Hypothesis: movie theaters often turn a blind eye to those who enter the theater with their own candy and are sometimes inconsistent in their enforcement of rules against theater-hopping. This is a way to price discriminate given that the marginal cost of adding another person to a half-empty theater is basically zero.
Am I missing anything? Is there a literature on this I need to see?
Note: inspired by a discussion in my online MBA class.
READER COMMENTS
Pseu
Nov 12 2014 at 12:23pm
I would expect principal-agent issues would be way larger than any intentional price-discrimination effect. The employee who would enforce these rules has very little to gain in exchange for the hassle of hassling folks about this.
Paavo Ojala
Nov 12 2014 at 2:00pm
More probably blind eye turning is not a policy approved by theater owners, but something that workers just do because they feel uncomfortable enforcing such rules. They’d rather pretend not to notice than act the part of the movie theater nazi.
MikeP
Nov 12 2014 at 2:29pm
I think owners as well as workers are more accepting than Paavo Ojala does. This is primarily not ticking off a small subset of customers who actually do bring you money by acting like a jerk.
I fully expect that if you showed up at the door with a big bucket of popcorn you made at home, you would be asked to leave it behind. But a box of candy in your pocket or sneaking into another theater is fine as long as it’s not at all obvious or a model for others to follow.
On the price discrimination side, notice that movie tickets are generally sold at cost: the only money made in the theater is at the concession stand. If the theater lets someone see a second movie while only eating what food he can hide, he will probably get hungry at some time and be willing to buy the expensive popcorn, hot dog, or soda.
Granite26
Nov 12 2014 at 2:46pm
IMHO, people who bring candy are extremely unlikely to buy candy if told they can’t bring their’s in, both for traditional price discrimination reasons and general human stubbornness.
The real cost would be if everyone started doing it. For many attendees, however, movie consumption is a status good. For the rest, intermittent enforcement should serve as a good restriction.
Besides, aren’t all movie goers teeny-boppers? No one has ever accused them of being high on the foresight.
Paul Geddes
Nov 12 2014 at 2:52pm
See Chapter 16 of Steven Landsburg’s great Armchair Economist
http://www.amazon.ca/The-Armchair-Economist-Economics-Everyday/dp/1451651732
Daublin
Nov 12 2014 at 6:48pm
MikeP’s explanation seems best. The problem with the principle-agent explanation is that you’d expect the theater owners to constantly come down on the attendents, if that were the problem. As far as I know that is not the case.
More plausible is that the owners want to make a nice space to watch a movie in. Rules nazis make it unpleasant for everyone.
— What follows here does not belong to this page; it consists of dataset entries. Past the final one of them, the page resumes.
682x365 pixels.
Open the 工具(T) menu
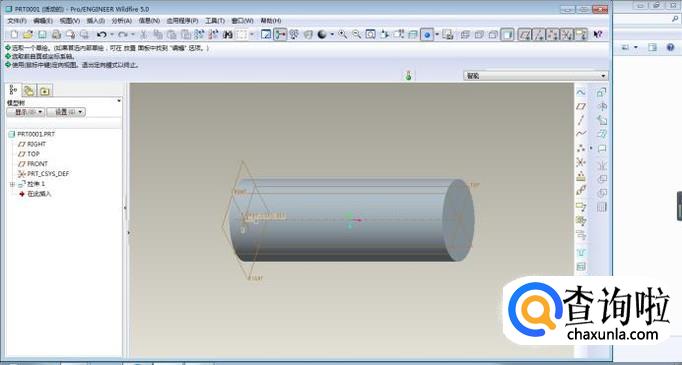215,20
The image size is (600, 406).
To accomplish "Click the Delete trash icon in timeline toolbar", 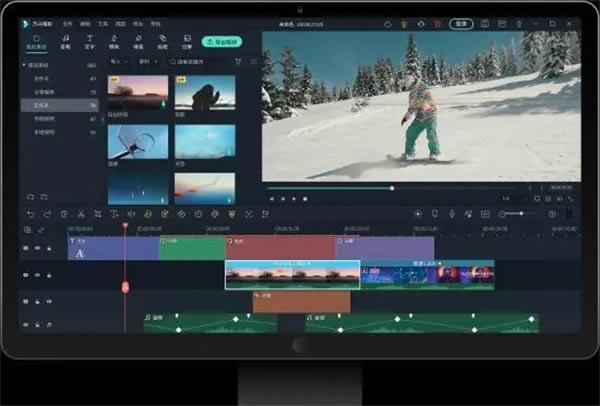I will [x=64, y=213].
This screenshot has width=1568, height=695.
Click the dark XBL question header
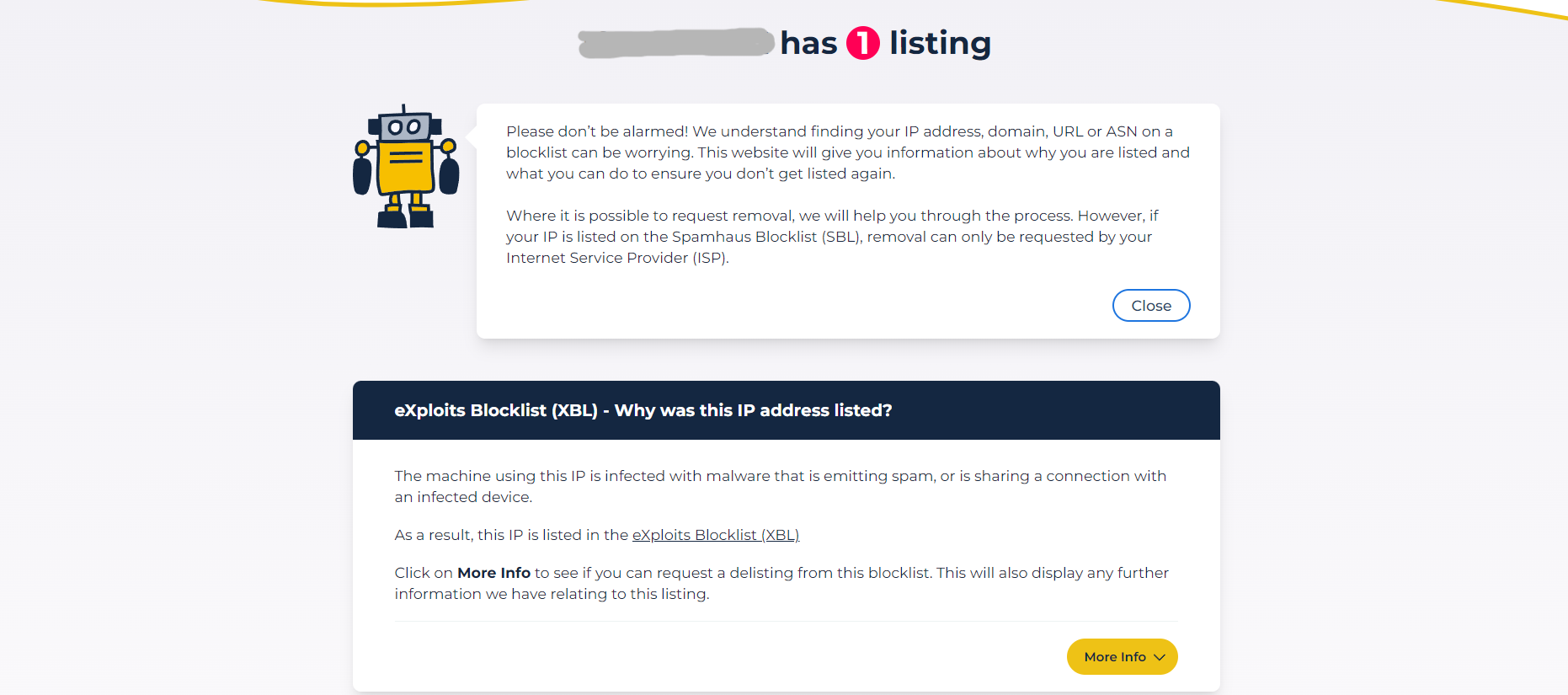coord(643,410)
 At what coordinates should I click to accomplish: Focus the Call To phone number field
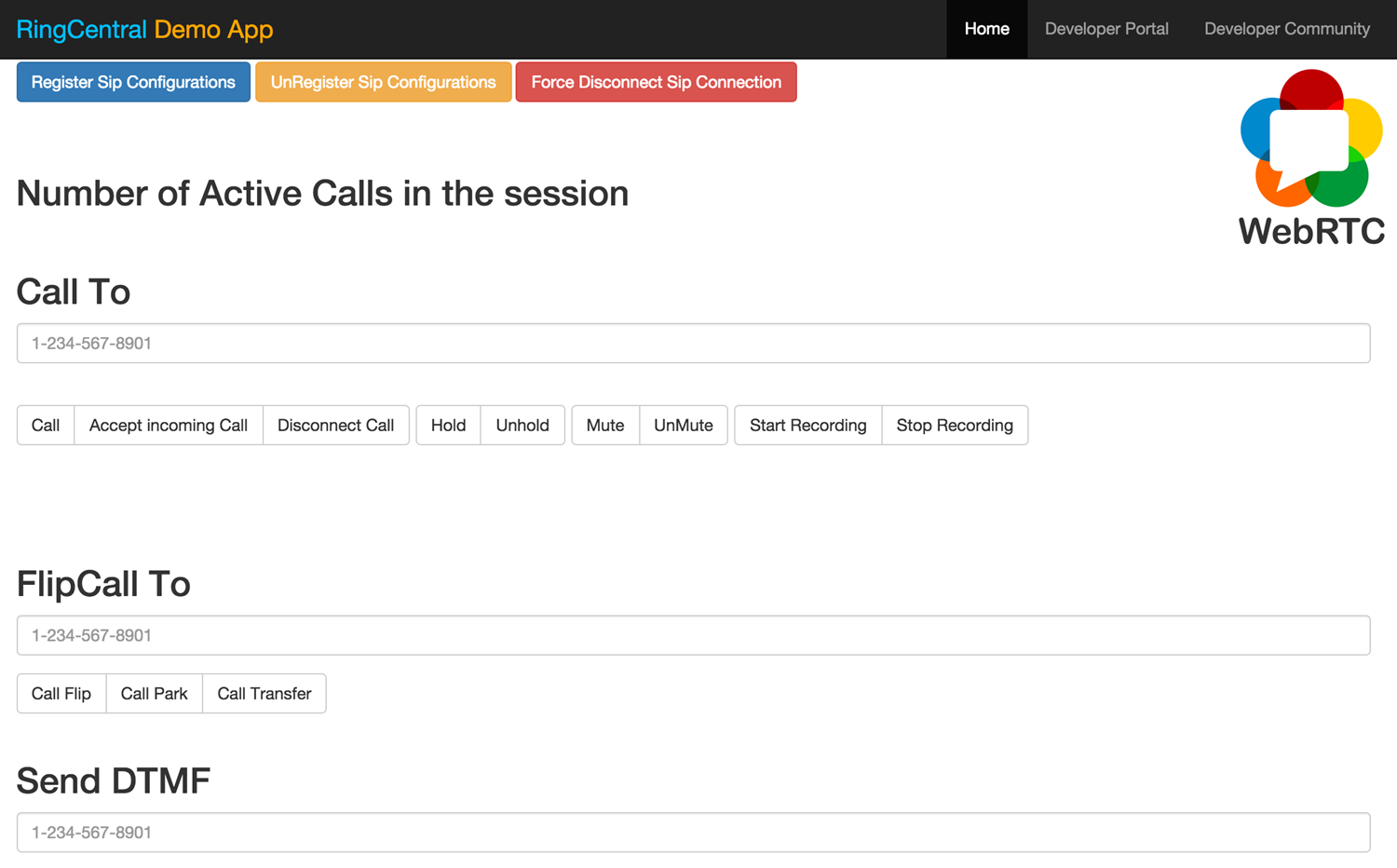pyautogui.click(x=693, y=344)
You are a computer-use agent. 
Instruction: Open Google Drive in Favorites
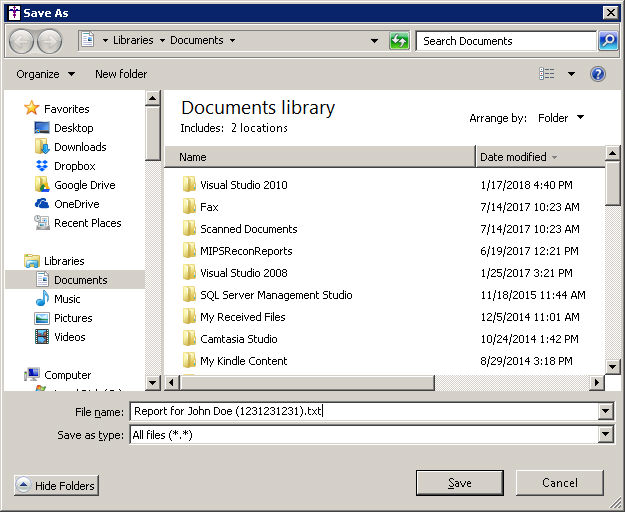click(84, 185)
Aside from that, there is soft enforcement anyway. You look idiotic when you sneak in with a shirt full of candy, and everyone who sees it knows you are cheating the theater. You’d only do it if the money was really a problem for you, which gets back to the price discrimination explanation.
Warren Meyer writes about this sort of thing from time to time. For example:
http://www.coyoteblog.com/coyote_blog/2014/10/this-is-why-running-a-service-business-is-hard.html
Jack pq
Nov 12 2014 at 7:52pm
Richard McKenzie used this idea as a title for his book, Why is popcorn at the movies so expensive? Basically, yes price discrimination. His book is about much more. Applied microeconomics. He shows that almost everything in micro is explained by price discrimination.